Your main duty as a DMS is to help doctors, nurses and other medical professionals identify and treat injuries or illness by imaging human organs with sonography equipment. Capturing images and video of organs or fluids in motion, locating areas of fluid accumulation or differentiating diseased tissue from healthy tissue are among the tasks that you'll perform.

Before an imaging session, you'll obtain a patient's medical history and explain the procedure to the patient. You'll position the individual on the examining table and adjust your equipment until it produces clear images. During the procedure you'll observe the screen, make adjustments as necessary, record the results and decide whether to expand the scope of the exam based on the results. After a session you will make a written or oral report to a supervising nurse or physician and add the report to the patient's file.

What Education Requirements Are There?

Certificate, associate's degree and bachelor's degree programs in the field are available at numerous universities and colleges. Certificate programs last a year and are intended for people who are already qualified to work in clinical healthcare. Associate's degree and bachelor's degree programs are available in diagnostic medical sonography or in sonography.

Undergraduate degree programs train you to adjust and maintain sonography equipment, care for patients and produce clear, usable images. Course topics may include ultrasound physics, anatomy, physiology and medical terminology. You'll also have to fulfill general education requirements that may offer courses relevant to sonography such as biology, physics, math and communications. You may also be able to participate in clinical practicum courses that enable you to gain valuable work experience.

Associate's degree programs often require you to choose a specialty such as cardiac, vascular, obstetric, abdominal or general sonography. Bachelor's degree programs might introduce you to the various fields first so you have the option of selecting a specialty that interests you. General education courses in a bachelor's program may extend to healthcare policy and medical ethics.

Where Could I Work?

You are most likely to find employment at a general or surgical hospital. According to the U.S. Bureau of Labor Statistics (BLS), nearly 70% of diagnostic medical sonographers worked in these settings as of 2014, with a mean annual wage in May 2015 of $70,500. Physician offices, medical labs and outpatient clinics are other employers. With a mean annual wage of $83,600 in May 2015, outpatient clinics were the top-paying industry.

The BLS also reports that as of May 2015, about 61,250 people were employed as sonographers. Jobs are projected to increase 26% between 2014 and 2024, which is much faster than the average. This is due primarily to improvements in sonographic imaging technology that allow for less expensive and less invasive procedures; the rising demand for medical care by an aging population will also contribute.
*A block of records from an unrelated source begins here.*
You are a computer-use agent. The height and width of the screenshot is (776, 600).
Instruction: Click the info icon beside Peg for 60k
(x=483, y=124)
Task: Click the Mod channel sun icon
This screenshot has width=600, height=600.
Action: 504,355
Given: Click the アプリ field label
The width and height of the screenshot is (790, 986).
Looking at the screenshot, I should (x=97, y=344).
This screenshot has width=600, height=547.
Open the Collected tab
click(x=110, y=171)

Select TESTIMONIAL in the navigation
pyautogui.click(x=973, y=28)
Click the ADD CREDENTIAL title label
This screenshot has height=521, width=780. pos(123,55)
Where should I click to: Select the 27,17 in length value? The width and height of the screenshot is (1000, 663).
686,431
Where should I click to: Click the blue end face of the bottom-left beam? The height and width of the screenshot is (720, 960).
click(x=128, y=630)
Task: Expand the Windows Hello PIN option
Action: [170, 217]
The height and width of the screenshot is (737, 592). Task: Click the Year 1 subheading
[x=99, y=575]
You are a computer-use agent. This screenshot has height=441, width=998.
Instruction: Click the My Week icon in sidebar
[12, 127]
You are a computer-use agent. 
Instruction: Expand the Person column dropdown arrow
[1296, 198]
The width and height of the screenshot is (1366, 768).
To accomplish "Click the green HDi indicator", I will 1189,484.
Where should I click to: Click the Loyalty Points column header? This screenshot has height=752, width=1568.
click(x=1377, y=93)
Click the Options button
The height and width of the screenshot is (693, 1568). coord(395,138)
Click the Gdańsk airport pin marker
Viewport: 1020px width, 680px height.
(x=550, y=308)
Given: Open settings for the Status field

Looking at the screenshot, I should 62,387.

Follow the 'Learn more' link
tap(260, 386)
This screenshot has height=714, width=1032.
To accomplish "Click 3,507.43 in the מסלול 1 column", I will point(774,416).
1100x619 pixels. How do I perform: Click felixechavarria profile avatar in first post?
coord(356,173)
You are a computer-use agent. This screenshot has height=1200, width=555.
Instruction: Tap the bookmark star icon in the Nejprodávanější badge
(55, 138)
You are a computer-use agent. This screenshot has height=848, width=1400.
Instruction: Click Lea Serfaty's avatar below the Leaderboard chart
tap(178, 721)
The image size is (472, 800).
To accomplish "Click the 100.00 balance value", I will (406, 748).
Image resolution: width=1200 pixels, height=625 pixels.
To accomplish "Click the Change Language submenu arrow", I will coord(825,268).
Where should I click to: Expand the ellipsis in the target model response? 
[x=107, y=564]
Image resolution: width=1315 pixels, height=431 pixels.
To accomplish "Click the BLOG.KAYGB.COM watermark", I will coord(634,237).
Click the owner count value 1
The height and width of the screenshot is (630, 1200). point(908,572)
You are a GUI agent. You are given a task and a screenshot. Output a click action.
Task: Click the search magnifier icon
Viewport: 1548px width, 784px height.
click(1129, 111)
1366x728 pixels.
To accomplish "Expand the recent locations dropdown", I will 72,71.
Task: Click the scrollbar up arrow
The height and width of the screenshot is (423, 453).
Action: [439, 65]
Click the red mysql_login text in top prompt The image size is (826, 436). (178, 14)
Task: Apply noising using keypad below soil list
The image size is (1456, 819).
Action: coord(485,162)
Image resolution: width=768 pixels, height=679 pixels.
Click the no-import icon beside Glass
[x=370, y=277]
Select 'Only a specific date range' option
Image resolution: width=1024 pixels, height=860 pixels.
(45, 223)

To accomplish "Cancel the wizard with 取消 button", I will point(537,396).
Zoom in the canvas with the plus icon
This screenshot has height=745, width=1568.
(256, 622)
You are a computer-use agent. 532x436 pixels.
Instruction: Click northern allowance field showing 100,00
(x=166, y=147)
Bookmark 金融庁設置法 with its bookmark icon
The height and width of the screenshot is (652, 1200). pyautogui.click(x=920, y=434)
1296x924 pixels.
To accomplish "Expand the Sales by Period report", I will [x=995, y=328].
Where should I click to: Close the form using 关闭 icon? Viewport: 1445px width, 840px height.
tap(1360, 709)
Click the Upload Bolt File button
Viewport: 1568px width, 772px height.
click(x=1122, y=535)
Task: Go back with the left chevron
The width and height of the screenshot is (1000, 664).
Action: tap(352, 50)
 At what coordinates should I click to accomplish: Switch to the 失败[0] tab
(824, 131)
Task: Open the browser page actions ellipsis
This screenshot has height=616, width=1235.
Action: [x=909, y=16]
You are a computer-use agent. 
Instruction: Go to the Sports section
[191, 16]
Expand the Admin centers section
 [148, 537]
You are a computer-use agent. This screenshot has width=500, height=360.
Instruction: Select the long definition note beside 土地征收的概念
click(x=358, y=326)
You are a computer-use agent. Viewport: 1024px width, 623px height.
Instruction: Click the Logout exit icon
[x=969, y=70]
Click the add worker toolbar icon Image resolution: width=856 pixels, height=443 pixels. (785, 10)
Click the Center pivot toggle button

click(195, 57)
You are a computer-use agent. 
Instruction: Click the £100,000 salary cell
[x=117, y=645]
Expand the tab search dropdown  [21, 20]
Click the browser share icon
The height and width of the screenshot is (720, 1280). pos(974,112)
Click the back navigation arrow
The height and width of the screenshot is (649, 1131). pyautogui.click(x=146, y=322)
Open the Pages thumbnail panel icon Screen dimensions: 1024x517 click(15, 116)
Job opportunities may grow most rapidly in diagnostic labs and doctor offices.

What Certification is Available?

Certification for diagnostic medical sonographers is preferred by most employers. If you have completed an approved program, you'll be eligible for the Registered Diagnostic Medical Sonographer (RDMS) certification examination offered by the American Registry for Diagnostic Medical Sonography (ARDMS). The RDMS exam is composed of the Sonography Principles and Instrumentation (SPI) exam and a specialty exam, which is composed of multiple-choice questions.

What Are Some Related Alternative Careers?

A popular related alternative career is that of a cardiac sonographer. These technologists concentrate on producing ultrasound images, called echocardiograms, of the heart, its valves and blood vessels. Cardiac sonographers provide pre- and post-surgical assistance to physicians, as well as during the procedure itself. The standard academic requirement for this career is an associate's degree or certificate, and certification is usually preferred. Radiologic and MRI technologists perform imaging duties using x-rays and magnetic resonance imaging, respectively. Radiologic technologists must be licensed or certified, while MRI technologist licensure is left up to the individual state.